Your assignment: Word for word, output the data that follows.

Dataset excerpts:
——————

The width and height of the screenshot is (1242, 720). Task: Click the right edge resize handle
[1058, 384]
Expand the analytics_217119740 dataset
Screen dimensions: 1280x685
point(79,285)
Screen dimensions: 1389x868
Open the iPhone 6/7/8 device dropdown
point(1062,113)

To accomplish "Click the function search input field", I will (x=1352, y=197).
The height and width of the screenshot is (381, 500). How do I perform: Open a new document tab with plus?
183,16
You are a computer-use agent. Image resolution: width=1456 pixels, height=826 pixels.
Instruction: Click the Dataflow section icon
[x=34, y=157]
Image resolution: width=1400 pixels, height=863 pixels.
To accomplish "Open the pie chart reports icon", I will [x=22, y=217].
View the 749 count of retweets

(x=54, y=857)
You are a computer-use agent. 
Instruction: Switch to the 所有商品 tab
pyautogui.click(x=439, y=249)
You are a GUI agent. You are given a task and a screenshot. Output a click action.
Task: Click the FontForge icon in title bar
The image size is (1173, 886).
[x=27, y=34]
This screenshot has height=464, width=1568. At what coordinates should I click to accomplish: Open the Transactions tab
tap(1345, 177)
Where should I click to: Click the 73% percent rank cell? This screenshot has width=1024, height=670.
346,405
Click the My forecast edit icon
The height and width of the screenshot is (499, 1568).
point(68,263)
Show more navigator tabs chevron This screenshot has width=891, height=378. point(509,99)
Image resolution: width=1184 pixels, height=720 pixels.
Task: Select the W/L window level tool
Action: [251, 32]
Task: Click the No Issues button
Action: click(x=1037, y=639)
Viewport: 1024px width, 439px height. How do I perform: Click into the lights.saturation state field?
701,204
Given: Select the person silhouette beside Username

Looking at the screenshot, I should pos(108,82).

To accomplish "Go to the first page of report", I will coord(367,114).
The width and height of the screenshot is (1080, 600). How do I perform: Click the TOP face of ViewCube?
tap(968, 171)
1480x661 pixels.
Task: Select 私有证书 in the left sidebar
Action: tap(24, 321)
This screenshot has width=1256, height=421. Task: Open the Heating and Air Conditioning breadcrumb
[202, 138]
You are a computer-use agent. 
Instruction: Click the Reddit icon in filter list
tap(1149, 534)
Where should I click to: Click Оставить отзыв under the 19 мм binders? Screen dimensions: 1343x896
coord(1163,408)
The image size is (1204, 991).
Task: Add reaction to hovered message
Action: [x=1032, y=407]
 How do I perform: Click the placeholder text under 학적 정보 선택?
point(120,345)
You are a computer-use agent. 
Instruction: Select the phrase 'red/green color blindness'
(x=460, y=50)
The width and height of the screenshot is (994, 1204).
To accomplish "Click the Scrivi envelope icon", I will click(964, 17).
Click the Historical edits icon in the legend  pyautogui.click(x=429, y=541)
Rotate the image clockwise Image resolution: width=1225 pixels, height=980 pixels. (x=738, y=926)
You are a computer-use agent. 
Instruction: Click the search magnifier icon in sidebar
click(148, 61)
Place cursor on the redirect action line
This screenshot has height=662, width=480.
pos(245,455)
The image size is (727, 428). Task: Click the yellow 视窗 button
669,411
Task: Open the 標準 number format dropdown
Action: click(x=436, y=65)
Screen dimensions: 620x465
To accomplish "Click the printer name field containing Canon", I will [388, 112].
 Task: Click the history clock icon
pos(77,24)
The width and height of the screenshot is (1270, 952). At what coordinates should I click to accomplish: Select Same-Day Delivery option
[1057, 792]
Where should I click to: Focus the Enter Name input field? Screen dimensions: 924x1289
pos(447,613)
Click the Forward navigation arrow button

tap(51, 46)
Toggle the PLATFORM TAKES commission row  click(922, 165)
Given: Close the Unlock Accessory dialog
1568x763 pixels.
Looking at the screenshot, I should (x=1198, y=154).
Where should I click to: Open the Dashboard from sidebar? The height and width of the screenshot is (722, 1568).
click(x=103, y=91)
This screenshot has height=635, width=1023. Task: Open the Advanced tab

——————

Task response:
The width and height of the screenshot is (1242, 720). Task: Click the right edge resize handle
[1058, 384]
Expand the analytics_217119740 dataset
Screen dimensions: 1280x685
point(79,285)
Screen dimensions: 1389x868
Open the iPhone 6/7/8 device dropdown
point(1062,113)

To accomplish "Click the function search input field", I will (x=1352, y=197).
The height and width of the screenshot is (381, 500). How do I perform: Open a new document tab with plus?
183,16
You are a computer-use agent. Image resolution: width=1456 pixels, height=826 pixels.
Instruction: Click the Dataflow section icon
[x=34, y=157]
Image resolution: width=1400 pixels, height=863 pixels.
To accomplish "Open the pie chart reports icon", I will [x=22, y=217].
View the 749 count of retweets

(x=54, y=857)
You are a computer-use agent. 
Instruction: Switch to the 所有商品 tab
pyautogui.click(x=439, y=249)
You are a GUI agent. You are given a task and a screenshot. Output a click action.
Task: Click the FontForge icon in title bar
The image size is (1173, 886).
[x=27, y=34]
This screenshot has height=464, width=1568. At what coordinates should I click to accomplish: Open the Transactions tab
tap(1345, 177)
Where should I click to: Click the 73% percent rank cell? This screenshot has width=1024, height=670.
346,405
Click the My forecast edit icon
The height and width of the screenshot is (499, 1568).
point(68,263)
Show more navigator tabs chevron This screenshot has width=891, height=378. point(509,99)
Image resolution: width=1184 pixels, height=720 pixels.
Task: Select the W/L window level tool
Action: [251, 32]
Task: Click the No Issues button
Action: click(x=1037, y=639)
Viewport: 1024px width, 439px height. How do I perform: Click into the lights.saturation state field?
701,204
Given: Select the person silhouette beside Username

Looking at the screenshot, I should pos(108,82).

To accomplish "Go to the first page of report", I will coord(367,114).
The width and height of the screenshot is (1080, 600). How do I perform: Click the TOP face of ViewCube?
tap(968, 171)
1480x661 pixels.
Task: Select 私有证书 in the left sidebar
Action: tap(24, 321)
This screenshot has width=1256, height=421. Task: Open the Heating and Air Conditioning breadcrumb
[202, 138]
You are a computer-use agent. 
Instruction: Click the Reddit icon in filter list
tap(1149, 534)
Where should I click to: Click Оставить отзыв under the 19 мм binders? Screen dimensions: 1343x896
coord(1163,408)
The image size is (1204, 991).
Task: Add reaction to hovered message
Action: [x=1032, y=407]
 How do I perform: Click the placeholder text under 학적 정보 선택?
point(120,345)
You are a computer-use agent. 
Instruction: Select the phrase 'red/green color blindness'
(x=460, y=50)
The width and height of the screenshot is (994, 1204).
To accomplish "Click the Scrivi envelope icon", I will click(964, 17).
Click the Historical edits icon in the legend  pyautogui.click(x=429, y=541)
Rotate the image clockwise Image resolution: width=1225 pixels, height=980 pixels. (x=738, y=926)
You are a computer-use agent. 
Instruction: Click the search magnifier icon in sidebar
click(148, 61)
Place cursor on the redirect action line
This screenshot has height=662, width=480.
pos(245,455)
The image size is (727, 428). Task: Click the yellow 视窗 button
669,411
Task: Open the 標準 number format dropdown
Action: click(x=436, y=65)
Screen dimensions: 620x465
To accomplish "Click the printer name field containing Canon", I will [388, 112].
 Task: Click the history clock icon
pos(77,24)
The width and height of the screenshot is (1270, 952). At what coordinates should I click to accomplish: Select Same-Day Delivery option
[1057, 792]
Where should I click to: Focus the Enter Name input field? Screen dimensions: 924x1289
pos(447,613)
Click the Forward navigation arrow button

tap(51, 46)
Toggle the PLATFORM TAKES commission row  click(922, 165)
Given: Close the Unlock Accessory dialog
1568x763 pixels.
Looking at the screenshot, I should (x=1198, y=154).
Where should I click to: Open the Dashboard from sidebar? The height and width of the screenshot is (722, 1568).
click(x=103, y=91)
This screenshot has height=635, width=1023. Task: Open the Advanced tab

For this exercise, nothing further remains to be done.